Economic experts assess that this increase stems from structural issues, namely Indonesia’s high dependence on imported plastic raw materials, which makes domestic prices extremely vulnerable to global volatility.
“The current plastic price surge cannot be reduced merely to the impact of war or the closure of the Strait of Hormuz. That is indeed the main trigger, but the root of the problem is much deeper,” said Economic Expert M Rizal Taufikurahman when contacted by Kompas.com on Monday (6/4/2026).
Rizal stated that around 50 to 60 percent of Indonesia’s plastic raw materials still rely on imports. Meanwhile, most of these raw materials come from countries now affected by conflicts.
On the other hand, domestic capacity has not yet been able to fully meet industrial needs.
At the global level, naphtha prices, the main raw material for plastic, have surged by around 40 to 45 percent in the last month.
This increase in naphtha prices has driven up packaging plastic prices in the market by about 30 to 50 percent, particularly in the food and beverage sector.

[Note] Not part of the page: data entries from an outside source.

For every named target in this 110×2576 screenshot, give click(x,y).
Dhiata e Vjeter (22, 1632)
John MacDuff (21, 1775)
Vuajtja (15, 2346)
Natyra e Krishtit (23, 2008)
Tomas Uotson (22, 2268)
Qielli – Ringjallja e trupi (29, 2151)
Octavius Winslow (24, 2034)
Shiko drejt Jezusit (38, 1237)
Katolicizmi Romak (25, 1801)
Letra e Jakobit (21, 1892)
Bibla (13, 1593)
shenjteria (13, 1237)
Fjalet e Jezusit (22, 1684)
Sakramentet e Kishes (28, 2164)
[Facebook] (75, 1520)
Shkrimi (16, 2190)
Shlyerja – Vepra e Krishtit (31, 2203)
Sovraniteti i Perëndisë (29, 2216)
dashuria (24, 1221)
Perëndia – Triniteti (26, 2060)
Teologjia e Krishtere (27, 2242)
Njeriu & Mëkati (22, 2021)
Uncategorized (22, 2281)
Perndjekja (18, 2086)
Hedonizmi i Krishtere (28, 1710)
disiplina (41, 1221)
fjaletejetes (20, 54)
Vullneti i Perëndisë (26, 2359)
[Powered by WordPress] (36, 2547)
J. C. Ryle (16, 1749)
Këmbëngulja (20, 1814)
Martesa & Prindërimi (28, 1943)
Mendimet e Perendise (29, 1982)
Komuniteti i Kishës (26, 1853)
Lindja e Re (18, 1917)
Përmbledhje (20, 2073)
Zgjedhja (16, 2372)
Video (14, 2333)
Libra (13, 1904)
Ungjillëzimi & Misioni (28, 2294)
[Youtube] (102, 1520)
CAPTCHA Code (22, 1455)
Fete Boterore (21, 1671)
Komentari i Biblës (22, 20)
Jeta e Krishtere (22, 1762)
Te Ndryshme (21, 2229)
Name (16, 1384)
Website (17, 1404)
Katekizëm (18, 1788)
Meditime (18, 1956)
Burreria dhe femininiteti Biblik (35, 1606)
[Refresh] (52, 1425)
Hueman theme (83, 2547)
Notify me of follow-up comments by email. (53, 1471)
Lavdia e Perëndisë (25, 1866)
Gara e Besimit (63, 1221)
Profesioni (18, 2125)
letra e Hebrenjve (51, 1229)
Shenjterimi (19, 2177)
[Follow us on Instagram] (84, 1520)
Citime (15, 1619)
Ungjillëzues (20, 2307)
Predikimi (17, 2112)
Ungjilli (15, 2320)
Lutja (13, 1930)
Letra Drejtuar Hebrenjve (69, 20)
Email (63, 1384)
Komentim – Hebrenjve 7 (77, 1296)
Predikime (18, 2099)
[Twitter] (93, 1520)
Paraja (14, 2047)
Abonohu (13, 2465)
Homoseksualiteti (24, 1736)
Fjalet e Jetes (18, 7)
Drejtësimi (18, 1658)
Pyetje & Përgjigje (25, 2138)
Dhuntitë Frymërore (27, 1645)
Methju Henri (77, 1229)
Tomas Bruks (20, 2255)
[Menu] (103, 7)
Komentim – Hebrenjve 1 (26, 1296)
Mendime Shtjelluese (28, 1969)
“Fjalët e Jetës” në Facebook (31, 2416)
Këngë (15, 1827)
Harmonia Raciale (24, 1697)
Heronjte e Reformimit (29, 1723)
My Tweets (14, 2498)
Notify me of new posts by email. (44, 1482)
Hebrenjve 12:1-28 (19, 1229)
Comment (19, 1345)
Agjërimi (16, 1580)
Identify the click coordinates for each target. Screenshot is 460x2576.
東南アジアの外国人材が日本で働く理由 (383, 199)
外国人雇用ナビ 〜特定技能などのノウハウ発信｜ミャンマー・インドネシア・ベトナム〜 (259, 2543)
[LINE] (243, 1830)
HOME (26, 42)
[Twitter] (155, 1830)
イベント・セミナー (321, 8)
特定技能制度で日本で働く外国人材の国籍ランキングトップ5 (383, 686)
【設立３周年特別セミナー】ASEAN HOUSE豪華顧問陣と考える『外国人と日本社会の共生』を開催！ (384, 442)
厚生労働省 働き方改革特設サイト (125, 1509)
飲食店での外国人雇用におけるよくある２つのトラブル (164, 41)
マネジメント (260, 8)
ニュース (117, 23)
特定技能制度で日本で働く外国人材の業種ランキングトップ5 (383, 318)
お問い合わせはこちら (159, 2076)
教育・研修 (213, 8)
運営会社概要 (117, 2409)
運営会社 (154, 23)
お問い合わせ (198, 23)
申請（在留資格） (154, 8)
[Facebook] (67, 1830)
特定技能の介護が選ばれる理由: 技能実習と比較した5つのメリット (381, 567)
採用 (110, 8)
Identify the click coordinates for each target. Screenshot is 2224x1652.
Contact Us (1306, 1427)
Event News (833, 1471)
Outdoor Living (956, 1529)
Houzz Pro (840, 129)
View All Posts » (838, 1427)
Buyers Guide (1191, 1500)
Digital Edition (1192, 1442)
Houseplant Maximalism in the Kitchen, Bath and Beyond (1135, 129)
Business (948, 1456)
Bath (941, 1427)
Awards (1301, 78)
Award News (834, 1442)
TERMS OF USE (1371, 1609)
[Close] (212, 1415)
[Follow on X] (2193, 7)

“This shows that external shocks are directly translated into domestic pressures because our industrial structure is not yet resilient,” said Rizal.
The relationship between oil prices and plastic is very strong in the short term. When oil prices rise due to supply limitations from the closure of the Strait of Hormuz, downstream products like polyethylene and polypropylene also increase.
At the global level, the rise in these two materials has been recorded at 35 to 38 percent in the latest period.
“This causes a double shock where global prices rise and the exchange rate weakens simultaneously,” said Rizal.
The economic expert warned that the plastic price increase is not temporary and should not be taken lightly.
Global supply chain disruptions due to conflicts not only affect distribution but also production, including disruptions to oil refineries in the conflict-ridden Middle East region.